---- Recorded data

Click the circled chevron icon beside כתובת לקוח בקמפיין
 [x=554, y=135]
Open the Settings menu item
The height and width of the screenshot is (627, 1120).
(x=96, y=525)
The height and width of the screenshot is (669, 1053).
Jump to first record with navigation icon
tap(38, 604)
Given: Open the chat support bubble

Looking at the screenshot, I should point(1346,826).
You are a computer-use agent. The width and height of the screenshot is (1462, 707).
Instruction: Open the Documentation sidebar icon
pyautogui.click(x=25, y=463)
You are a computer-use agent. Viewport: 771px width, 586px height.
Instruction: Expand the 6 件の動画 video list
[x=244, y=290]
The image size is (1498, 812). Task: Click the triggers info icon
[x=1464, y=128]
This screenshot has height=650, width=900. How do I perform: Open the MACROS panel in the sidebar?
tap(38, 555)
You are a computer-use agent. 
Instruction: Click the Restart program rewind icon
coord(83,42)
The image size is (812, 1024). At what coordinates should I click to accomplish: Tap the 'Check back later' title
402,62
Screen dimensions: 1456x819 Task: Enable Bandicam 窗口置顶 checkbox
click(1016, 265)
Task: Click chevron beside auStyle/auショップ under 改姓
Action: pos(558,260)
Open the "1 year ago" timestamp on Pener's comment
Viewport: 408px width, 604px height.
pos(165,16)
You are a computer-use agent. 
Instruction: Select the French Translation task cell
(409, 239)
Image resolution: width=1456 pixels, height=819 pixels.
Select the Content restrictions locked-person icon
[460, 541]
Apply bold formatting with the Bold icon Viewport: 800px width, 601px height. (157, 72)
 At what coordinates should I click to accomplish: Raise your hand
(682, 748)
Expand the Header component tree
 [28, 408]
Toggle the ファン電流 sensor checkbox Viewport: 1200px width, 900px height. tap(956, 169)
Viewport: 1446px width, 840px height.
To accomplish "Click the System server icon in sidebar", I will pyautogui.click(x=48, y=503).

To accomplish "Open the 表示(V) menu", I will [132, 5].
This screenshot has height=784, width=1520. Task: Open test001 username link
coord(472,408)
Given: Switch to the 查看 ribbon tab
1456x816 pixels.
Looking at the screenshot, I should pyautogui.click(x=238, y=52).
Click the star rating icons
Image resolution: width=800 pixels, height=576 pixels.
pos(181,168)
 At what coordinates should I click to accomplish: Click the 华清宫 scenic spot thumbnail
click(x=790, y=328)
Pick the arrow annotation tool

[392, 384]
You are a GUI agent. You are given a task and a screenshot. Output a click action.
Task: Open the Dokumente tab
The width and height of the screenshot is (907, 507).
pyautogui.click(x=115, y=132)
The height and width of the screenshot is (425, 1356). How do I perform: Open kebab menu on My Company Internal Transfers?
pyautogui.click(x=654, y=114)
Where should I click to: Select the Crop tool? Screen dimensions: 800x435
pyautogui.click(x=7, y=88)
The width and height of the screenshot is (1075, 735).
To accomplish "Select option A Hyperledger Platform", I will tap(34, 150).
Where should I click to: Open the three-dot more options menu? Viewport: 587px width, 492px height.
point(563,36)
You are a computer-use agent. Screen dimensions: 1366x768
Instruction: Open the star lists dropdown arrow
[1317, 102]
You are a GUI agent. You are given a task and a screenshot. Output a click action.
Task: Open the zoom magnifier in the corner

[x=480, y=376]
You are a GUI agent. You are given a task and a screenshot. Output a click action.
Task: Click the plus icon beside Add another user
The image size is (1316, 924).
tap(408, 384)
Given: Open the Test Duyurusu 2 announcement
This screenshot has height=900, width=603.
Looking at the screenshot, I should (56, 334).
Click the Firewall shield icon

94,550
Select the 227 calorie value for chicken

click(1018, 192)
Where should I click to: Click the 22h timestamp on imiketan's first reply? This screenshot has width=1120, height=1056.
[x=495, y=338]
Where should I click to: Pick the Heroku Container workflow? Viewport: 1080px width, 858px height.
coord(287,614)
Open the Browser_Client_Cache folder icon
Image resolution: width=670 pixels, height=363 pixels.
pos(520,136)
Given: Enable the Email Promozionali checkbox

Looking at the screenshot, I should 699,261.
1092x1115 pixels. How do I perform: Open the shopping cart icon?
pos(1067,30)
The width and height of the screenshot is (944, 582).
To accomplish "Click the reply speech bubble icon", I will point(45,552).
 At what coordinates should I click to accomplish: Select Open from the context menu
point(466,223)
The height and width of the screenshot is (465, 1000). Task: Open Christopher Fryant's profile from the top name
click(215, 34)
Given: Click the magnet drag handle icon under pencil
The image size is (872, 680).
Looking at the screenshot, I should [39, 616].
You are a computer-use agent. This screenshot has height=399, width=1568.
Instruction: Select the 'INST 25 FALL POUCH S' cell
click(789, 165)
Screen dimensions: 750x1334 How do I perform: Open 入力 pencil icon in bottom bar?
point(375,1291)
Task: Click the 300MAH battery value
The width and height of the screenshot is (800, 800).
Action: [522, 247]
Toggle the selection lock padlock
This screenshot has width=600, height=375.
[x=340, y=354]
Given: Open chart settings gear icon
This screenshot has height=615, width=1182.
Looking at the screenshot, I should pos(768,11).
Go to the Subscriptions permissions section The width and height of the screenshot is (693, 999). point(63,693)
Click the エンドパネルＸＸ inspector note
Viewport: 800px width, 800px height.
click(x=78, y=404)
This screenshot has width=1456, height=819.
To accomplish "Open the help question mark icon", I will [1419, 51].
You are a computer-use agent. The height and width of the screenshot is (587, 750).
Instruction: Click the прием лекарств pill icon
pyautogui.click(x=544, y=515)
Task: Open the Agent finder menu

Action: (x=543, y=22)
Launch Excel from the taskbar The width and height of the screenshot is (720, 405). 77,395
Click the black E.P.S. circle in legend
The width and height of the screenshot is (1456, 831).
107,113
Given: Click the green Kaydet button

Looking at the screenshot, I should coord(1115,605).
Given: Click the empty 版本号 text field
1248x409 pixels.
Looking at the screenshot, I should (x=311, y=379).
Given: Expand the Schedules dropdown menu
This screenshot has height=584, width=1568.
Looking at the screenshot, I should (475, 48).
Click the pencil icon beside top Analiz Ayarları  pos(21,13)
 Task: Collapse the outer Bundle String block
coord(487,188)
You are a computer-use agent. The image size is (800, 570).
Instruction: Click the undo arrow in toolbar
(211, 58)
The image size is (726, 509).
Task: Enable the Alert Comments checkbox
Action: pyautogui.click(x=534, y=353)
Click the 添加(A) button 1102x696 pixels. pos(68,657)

--------

# Given problem
Rewrite the stretch of records from the line containing "At what coordinates should I click to accomplish: Select" through the line containing "click(215, 34)", keeping the requests, and add -6 to every coordinate in the answers.

# Full response
 At what coordinates should I click to accomplish: Select Open from the context menu
point(460,217)
The height and width of the screenshot is (465, 1000). Task: Open Christopher Fryant's profile from the top name
click(209, 28)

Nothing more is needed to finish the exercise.